Artificial intelligence — While Artificial intelligence has recently gained traction in technology, it is also gaining traction in science.
Artificial intelligence is being researched by scientists from a variety of disciplines.
For example, a peer-reviewed study published in the Monday issue of Nature Neuroscience magazine described how it may be applied to brain activity.
Scientists developed a noninvasive Artificial intelligence system that can convert people’s brain activity into a stream of text, according to the research.
Artificial intelligence & neuroscience
Artificial intelligence can improve neuroscience by improving the efficiency and precision of large-scale neuroscience dataset evaluation.
It has the promise of producing more accurate models of neural systems and processes.
Artificial intelligence can also assist in the development of innovative neurological diagnostic and therapeutic methods.
The system is known as a semantic decoder.
It may be beneficial to persons who have lost their physical ability to communicate as a result of a stroke, paralysis, or other degenerative illnesses.
The technique was developed by academics at the University of Texas in Austin using a transformer model.
The transformer concept is comparable to that of OpenAI’s ChatGPT and Google’s Bard.
The most recent study’s participants learned how to utilize an fMRI machine’s decoder by listening to hours of podcasts.
It’s also a larger piece of equipment used to monitor brain activity.
A surgical implant is not required for the semantic decoder.
Artificial intelligence may aid neuroscience in establishing techniques for thoughts to become text by using machine learning algorithms to investigate brain activity patterns connected to language processing.
By analyzing patterns of brain activity and then utilizing this information to create corresponding text output, Artificial intelligence systems may distinguish specific words or phrases that a person is thinking about.
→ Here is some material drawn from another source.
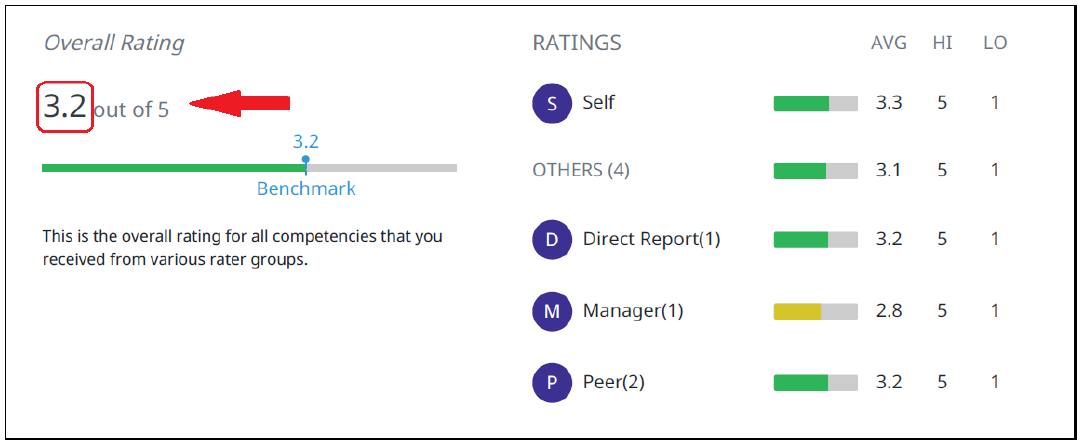Click the AVG column header
1080x441 pixels.
coord(889,43)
This technology has the potential to revolutionize communication for individuals who are unable to speak or type, such as those suffering from severe paralysis or communication issues.
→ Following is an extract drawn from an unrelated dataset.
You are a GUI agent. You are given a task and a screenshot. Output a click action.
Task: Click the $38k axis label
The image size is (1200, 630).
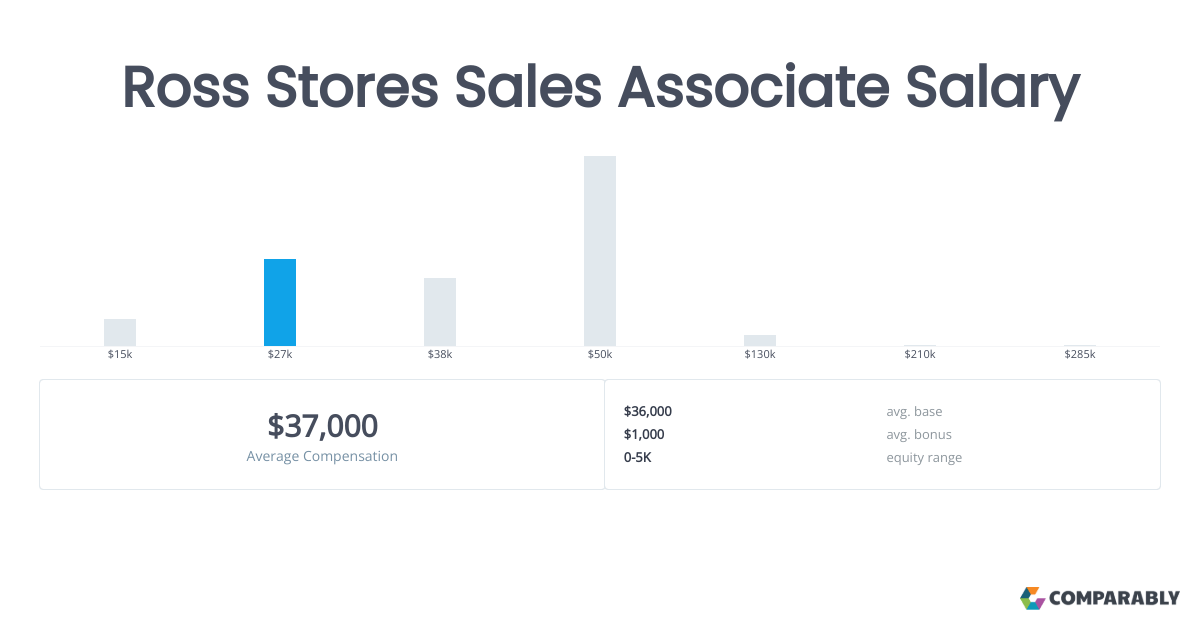pyautogui.click(x=440, y=355)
More research is needed, however, to improve these systems’ precision and dependability, as well as take on the ethical and privacy concerns associated with accessing and interpreting people’s thoughts.
The Artificial intelligence system creates a stream of text when people listen to or anticipate hearing a new tale.
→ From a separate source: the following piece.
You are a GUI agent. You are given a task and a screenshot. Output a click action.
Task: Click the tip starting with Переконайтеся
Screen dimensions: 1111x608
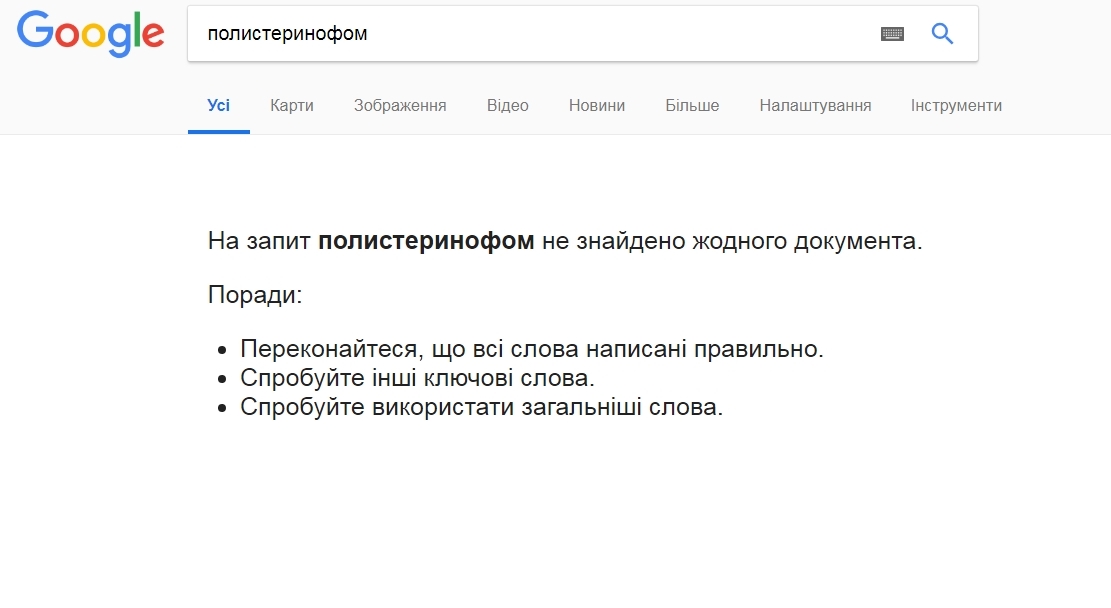[x=532, y=350]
Although the text created was not an exact transcription, the researchers wanted it to express key principles or ideas.
According to a recent news release, the trained system produces language that around half of the time closely fits the intended context of the participant’s original thinking.
When a research participant hears the words “I don’t have my driver’s license yet,” their immediate impression is “She hasn’t even begun to learn to drive yet.”
The absence of implants
Alexander Huth, one of the study’s major researchers, stated:
“For a noninvasive method, this is a real leap forward compared to what’s been done before, which is typically single words or short sentences.”
“We’re getting the model to decode continuous language for extended periods of time with complicated ideas.”
The semantic decoder, unlike earlier decoding systems under development, does not require surgical implants, making it noninvasive.
Furthermore, participants aren’t obligated to use only terms from a specified list.
Concerns regarding the technology’s potential misuse were also addressed by the researchers.
The researchers discovered that decoding only worked when volunteers offered to educate the decoder.
Individuals who did not use the decoder produced results that were incomprehensible.
People who used the decoder but showed resistance produced ineffective results.
“We take very seriously the concerns that it could be used for bad purposes and have worked to avoid that,” said researcher Jerry Tang.
“We want to make sure people only use these types of technologies when they want to and that it helps them.”
An fMRI machine can only be utilized in the laboratory due to the time required.
The findings might be extended to other, more portable brain-imaging methods, such as functional near-infrared spectroscopy (fNIRS), according to the researchers.
“fNIRS measures where there’s more or less blood flow in the brain at different points in time, which, it turns out, is exactly the same kind of signal that fMRI is measuring,” said Huth.
“So, our exact kind of approach should translate to fNIRS.”